* What this task involves: Copy out, word for word, the lines of the items below. Begin at the line that has "Title [203, 1080]" and stop after the line that has "Protection (473, 806)".

(Data entries)
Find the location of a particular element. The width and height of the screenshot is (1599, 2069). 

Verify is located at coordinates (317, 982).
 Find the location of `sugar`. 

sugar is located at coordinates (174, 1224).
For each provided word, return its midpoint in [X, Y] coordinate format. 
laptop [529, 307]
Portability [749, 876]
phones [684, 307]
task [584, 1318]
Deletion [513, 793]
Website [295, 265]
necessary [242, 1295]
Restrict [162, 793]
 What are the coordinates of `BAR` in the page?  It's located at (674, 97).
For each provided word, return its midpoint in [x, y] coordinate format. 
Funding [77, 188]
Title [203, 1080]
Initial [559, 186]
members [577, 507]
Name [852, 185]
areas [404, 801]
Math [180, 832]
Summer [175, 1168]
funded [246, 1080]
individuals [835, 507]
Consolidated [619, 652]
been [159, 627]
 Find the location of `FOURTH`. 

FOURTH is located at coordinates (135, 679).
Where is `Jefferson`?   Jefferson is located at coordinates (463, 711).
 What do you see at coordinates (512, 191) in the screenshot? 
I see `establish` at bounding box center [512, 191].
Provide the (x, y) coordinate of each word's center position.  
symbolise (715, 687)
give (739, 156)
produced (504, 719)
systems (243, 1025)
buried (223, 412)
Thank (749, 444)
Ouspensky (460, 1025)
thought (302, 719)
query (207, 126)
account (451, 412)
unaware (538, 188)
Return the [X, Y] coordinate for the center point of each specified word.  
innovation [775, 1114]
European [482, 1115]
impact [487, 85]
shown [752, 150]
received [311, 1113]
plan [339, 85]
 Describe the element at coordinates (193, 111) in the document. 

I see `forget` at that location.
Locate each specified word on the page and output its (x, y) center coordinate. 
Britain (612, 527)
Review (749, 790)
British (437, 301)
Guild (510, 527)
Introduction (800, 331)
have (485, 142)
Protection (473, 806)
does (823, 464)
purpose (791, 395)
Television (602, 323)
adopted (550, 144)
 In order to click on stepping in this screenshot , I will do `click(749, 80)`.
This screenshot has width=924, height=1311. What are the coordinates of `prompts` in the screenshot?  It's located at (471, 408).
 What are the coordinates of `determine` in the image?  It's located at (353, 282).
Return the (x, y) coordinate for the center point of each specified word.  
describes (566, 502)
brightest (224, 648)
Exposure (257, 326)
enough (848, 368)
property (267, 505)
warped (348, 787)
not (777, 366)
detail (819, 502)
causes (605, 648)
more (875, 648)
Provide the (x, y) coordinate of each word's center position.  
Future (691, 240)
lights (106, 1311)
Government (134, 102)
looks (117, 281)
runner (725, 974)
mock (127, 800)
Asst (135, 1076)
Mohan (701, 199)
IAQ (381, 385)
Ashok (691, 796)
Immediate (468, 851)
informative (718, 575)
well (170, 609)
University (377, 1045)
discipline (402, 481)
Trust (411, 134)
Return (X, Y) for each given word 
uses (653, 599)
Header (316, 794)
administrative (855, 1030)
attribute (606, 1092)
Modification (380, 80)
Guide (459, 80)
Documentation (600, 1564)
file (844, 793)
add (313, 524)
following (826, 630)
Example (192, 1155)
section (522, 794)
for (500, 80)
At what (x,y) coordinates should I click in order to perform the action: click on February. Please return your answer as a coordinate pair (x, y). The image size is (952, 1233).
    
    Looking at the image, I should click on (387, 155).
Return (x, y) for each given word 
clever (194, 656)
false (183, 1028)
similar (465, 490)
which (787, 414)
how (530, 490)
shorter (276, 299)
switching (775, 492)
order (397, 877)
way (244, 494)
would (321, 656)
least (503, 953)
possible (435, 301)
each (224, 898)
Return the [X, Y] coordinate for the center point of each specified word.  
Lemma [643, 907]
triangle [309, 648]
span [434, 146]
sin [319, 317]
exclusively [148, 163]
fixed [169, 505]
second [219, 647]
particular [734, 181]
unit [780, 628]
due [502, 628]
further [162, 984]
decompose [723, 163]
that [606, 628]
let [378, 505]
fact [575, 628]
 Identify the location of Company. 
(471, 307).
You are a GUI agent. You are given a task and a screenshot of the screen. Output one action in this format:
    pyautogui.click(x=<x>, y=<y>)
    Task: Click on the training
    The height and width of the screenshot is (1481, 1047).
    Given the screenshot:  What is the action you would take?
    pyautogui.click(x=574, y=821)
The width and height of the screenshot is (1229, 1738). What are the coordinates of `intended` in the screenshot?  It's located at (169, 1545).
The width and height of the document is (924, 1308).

* Answer to the task:
Title [203, 1080]
Initial [559, 186]
members [577, 507]
Name [852, 185]
areas [404, 801]
Math [180, 832]
Summer [175, 1168]
funded [246, 1080]
individuals [835, 507]
Consolidated [619, 652]
been [159, 627]
 Find the location of `FOURTH`. 

FOURTH is located at coordinates (135, 679).
Where is `Jefferson`?   Jefferson is located at coordinates (463, 711).
 What do you see at coordinates (512, 191) in the screenshot? 
I see `establish` at bounding box center [512, 191].
Provide the (x, y) coordinate of each word's center position.  
symbolise (715, 687)
give (739, 156)
produced (504, 719)
systems (243, 1025)
buried (223, 412)
Thank (749, 444)
Ouspensky (460, 1025)
thought (302, 719)
query (207, 126)
account (451, 412)
unaware (538, 188)
Return the [X, Y] coordinate for the center point of each specified word.  
innovation [775, 1114]
European [482, 1115]
impact [487, 85]
shown [752, 150]
received [311, 1113]
plan [339, 85]
 Describe the element at coordinates (193, 111) in the document. 

I see `forget` at that location.
Locate each specified word on the page and output its (x, y) center coordinate. 
Britain (612, 527)
Review (749, 790)
British (437, 301)
Guild (510, 527)
Introduction (800, 331)
have (485, 142)
Protection (473, 806)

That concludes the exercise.